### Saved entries
· · · · · · ·

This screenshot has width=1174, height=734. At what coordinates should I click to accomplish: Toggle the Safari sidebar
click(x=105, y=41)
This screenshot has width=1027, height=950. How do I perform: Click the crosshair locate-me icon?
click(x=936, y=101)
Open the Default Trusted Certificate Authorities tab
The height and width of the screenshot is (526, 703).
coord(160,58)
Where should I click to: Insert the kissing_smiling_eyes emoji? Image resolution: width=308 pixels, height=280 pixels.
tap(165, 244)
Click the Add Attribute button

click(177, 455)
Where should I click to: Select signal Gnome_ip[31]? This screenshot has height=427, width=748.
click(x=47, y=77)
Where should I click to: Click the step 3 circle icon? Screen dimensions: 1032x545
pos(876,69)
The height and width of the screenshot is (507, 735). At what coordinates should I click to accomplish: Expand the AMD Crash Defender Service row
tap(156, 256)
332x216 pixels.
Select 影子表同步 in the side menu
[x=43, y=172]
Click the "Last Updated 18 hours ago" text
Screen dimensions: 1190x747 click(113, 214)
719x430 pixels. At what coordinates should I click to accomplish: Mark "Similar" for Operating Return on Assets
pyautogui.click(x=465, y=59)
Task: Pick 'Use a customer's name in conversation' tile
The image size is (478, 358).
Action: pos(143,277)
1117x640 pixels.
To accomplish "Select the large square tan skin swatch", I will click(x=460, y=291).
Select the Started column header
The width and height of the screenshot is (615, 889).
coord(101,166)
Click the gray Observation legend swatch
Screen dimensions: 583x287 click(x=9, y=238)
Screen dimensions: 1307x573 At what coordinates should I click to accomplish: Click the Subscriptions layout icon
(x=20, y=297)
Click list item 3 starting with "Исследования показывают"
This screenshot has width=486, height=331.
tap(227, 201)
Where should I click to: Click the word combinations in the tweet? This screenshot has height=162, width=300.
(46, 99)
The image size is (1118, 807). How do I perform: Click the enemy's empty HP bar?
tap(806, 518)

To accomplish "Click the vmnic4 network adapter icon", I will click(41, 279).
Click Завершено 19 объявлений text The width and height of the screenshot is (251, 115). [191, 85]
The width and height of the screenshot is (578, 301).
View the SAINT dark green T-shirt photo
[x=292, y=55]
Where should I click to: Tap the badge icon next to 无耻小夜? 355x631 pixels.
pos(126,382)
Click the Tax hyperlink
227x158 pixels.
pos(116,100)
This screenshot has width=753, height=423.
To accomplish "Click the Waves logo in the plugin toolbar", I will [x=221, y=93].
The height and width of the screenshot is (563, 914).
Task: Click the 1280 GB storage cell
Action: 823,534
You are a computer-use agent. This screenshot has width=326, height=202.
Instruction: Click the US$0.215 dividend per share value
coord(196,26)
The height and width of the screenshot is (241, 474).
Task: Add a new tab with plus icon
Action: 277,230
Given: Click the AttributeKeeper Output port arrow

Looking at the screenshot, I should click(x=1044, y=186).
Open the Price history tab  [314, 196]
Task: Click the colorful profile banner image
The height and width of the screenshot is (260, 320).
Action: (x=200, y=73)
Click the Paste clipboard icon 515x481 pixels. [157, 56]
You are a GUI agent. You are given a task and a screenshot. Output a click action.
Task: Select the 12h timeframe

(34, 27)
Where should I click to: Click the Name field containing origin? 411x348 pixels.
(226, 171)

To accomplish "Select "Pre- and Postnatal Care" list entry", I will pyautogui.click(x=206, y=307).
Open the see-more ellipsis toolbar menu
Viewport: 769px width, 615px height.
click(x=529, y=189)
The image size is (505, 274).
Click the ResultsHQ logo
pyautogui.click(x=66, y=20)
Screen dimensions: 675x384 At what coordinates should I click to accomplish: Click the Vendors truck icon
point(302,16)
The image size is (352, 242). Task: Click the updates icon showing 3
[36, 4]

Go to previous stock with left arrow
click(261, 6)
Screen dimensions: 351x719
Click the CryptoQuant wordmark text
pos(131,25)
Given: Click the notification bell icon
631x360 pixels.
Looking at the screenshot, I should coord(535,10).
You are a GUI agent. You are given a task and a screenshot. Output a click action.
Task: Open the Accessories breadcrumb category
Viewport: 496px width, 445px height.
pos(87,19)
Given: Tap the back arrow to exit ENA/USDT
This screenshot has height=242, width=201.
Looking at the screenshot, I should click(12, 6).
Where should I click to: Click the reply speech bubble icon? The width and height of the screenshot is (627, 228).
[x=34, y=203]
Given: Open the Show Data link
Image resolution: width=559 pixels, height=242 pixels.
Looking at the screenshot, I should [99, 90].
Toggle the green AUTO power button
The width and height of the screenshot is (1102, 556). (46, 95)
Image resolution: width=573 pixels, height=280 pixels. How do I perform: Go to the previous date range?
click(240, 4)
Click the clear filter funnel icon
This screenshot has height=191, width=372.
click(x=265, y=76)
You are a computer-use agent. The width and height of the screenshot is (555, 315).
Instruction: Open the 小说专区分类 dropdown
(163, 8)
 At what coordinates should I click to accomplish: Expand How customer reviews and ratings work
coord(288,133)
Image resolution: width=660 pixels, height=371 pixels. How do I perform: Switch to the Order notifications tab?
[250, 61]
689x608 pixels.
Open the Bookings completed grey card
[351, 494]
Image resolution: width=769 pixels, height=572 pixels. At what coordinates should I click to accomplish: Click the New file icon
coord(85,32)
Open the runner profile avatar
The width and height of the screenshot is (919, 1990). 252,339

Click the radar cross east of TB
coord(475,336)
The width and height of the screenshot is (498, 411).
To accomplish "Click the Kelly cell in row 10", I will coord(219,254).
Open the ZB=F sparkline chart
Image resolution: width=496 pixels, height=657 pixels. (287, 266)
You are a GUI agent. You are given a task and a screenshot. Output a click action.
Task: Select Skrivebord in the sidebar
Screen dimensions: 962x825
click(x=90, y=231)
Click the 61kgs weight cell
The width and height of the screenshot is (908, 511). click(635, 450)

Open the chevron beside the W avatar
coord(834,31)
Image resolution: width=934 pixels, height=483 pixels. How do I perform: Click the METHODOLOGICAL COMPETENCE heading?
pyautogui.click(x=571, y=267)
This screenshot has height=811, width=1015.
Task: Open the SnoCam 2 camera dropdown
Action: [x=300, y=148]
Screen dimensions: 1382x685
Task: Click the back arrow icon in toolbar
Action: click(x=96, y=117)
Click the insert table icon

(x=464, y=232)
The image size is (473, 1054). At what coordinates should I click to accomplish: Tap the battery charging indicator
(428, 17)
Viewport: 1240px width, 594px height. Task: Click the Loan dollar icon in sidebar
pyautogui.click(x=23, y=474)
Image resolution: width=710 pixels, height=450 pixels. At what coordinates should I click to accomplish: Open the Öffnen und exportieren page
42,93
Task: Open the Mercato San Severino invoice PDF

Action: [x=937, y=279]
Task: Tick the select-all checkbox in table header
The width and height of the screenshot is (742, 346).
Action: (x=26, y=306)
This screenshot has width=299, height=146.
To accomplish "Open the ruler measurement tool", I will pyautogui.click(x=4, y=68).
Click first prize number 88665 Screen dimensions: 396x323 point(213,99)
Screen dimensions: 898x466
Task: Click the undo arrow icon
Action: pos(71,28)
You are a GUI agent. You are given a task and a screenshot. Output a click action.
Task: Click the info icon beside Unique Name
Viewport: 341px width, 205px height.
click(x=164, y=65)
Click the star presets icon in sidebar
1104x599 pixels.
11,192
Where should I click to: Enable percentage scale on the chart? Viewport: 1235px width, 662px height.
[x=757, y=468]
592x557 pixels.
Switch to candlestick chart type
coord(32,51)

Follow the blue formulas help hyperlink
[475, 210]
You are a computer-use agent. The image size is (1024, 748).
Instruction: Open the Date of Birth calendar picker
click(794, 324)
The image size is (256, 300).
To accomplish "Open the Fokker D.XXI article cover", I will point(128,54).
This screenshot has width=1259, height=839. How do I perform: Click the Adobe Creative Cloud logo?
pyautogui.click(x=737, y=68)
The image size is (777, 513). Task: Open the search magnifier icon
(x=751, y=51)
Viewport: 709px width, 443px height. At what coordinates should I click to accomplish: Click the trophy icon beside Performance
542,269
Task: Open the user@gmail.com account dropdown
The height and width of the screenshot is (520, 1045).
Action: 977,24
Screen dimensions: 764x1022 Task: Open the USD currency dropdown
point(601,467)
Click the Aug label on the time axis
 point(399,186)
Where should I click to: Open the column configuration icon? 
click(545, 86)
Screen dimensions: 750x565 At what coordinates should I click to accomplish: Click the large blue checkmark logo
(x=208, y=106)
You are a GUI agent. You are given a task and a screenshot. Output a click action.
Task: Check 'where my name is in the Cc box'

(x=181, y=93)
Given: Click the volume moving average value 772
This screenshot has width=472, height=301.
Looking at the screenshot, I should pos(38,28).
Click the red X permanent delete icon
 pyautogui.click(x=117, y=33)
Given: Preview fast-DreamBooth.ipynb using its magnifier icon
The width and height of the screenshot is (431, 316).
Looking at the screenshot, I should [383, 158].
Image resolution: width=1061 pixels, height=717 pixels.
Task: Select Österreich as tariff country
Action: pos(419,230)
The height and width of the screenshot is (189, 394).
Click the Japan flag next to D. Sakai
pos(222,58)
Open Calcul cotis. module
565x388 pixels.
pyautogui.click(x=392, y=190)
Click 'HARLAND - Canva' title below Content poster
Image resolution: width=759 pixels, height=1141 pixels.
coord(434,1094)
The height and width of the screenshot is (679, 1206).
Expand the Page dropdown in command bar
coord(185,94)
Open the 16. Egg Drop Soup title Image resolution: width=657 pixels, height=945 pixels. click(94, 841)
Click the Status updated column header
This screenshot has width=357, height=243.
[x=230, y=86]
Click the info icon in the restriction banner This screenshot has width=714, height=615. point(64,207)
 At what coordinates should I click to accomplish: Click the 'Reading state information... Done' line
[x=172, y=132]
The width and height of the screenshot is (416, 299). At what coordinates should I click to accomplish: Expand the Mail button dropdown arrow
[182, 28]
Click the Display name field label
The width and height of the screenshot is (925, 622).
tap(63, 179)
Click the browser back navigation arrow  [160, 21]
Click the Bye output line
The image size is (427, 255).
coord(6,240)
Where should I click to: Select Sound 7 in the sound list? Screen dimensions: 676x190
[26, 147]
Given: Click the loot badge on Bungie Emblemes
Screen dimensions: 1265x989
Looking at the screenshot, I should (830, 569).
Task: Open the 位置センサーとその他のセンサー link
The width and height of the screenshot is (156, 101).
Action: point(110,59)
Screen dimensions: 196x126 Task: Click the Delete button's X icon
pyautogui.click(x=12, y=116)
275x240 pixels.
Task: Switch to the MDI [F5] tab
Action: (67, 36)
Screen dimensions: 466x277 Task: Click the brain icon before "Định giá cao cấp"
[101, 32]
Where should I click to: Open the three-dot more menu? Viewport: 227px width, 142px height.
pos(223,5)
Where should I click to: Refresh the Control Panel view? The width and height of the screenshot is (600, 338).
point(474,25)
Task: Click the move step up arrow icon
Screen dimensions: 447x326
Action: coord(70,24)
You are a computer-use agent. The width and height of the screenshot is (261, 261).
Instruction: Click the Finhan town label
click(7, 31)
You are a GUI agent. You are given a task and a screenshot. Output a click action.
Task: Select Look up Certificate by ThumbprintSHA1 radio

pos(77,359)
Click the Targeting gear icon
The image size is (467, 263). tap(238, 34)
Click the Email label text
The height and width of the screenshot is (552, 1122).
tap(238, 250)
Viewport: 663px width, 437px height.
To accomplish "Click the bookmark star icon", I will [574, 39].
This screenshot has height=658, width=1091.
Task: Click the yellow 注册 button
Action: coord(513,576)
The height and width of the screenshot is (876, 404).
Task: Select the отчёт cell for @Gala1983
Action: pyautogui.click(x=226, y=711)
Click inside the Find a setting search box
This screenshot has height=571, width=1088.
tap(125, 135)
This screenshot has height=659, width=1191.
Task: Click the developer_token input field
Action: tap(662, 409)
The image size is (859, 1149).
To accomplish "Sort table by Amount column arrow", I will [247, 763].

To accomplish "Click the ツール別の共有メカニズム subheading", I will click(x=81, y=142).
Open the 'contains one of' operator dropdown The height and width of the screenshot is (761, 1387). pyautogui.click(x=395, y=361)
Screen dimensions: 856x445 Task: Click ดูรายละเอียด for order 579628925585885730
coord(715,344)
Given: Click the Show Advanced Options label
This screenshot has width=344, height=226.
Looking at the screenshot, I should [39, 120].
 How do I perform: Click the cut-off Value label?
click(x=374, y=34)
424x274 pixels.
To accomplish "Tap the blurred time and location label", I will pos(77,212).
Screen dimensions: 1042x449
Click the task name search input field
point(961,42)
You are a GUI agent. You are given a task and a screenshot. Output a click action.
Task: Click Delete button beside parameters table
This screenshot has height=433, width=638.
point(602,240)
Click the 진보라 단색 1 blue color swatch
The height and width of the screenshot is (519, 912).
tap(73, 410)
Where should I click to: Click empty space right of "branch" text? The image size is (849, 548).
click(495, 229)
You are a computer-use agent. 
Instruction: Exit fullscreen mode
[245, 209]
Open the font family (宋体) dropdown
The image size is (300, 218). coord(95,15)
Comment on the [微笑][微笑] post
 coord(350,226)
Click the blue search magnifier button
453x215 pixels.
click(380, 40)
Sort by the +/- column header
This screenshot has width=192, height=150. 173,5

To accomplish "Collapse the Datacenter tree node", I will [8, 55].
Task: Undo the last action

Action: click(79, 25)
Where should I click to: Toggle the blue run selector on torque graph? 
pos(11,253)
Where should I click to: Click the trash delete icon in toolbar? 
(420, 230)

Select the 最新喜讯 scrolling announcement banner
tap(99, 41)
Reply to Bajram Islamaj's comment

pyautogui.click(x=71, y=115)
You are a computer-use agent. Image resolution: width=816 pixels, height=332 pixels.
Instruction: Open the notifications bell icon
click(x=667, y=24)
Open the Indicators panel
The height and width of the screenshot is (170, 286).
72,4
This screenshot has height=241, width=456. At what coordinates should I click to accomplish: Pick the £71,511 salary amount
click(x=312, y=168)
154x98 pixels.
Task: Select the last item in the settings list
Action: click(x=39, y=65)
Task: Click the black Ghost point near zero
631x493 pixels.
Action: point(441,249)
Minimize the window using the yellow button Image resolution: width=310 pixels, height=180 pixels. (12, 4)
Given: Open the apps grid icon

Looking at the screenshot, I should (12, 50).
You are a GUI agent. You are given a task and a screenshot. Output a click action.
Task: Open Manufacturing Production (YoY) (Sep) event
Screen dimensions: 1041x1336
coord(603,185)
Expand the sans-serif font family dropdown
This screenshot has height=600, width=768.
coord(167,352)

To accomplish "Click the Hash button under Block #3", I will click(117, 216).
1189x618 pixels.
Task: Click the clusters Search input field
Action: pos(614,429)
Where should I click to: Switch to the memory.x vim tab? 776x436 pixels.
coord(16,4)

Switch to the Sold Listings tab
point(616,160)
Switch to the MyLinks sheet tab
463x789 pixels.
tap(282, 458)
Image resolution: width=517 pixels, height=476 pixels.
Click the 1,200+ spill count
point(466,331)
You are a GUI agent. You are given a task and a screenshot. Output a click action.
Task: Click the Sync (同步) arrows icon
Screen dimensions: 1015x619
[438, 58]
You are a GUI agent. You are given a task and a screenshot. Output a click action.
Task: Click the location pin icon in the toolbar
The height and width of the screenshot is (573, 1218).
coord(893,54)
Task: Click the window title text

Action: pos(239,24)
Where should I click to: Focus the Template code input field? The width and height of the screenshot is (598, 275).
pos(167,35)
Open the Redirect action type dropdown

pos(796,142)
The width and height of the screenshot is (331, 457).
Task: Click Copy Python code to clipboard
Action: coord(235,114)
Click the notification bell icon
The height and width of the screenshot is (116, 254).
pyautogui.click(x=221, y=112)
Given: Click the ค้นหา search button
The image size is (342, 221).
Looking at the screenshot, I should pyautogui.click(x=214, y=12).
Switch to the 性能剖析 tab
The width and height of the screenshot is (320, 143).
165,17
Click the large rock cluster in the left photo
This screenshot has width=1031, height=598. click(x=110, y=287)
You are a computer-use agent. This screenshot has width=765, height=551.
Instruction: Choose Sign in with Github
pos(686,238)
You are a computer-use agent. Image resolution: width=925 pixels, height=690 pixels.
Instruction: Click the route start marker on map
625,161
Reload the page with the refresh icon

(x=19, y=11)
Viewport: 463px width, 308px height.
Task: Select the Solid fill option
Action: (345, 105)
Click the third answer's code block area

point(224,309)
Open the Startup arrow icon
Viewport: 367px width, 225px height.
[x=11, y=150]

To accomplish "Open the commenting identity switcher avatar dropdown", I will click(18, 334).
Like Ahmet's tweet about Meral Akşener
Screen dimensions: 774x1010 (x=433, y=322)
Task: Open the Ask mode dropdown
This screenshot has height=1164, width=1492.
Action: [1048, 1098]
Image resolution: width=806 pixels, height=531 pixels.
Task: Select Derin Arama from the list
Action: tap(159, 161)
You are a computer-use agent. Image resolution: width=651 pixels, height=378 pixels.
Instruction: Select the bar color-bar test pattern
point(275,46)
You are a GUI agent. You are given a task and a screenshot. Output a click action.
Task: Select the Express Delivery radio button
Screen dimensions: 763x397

· · · · · · ·

In the entries above, find each line with the word "using" and show it.

Given: Preview fast-DreamBooth.ipynb using its magnifier icon
Minimize the window using the yellow button Image resolution: width=310 pixels, height=180 pixels. (12, 4)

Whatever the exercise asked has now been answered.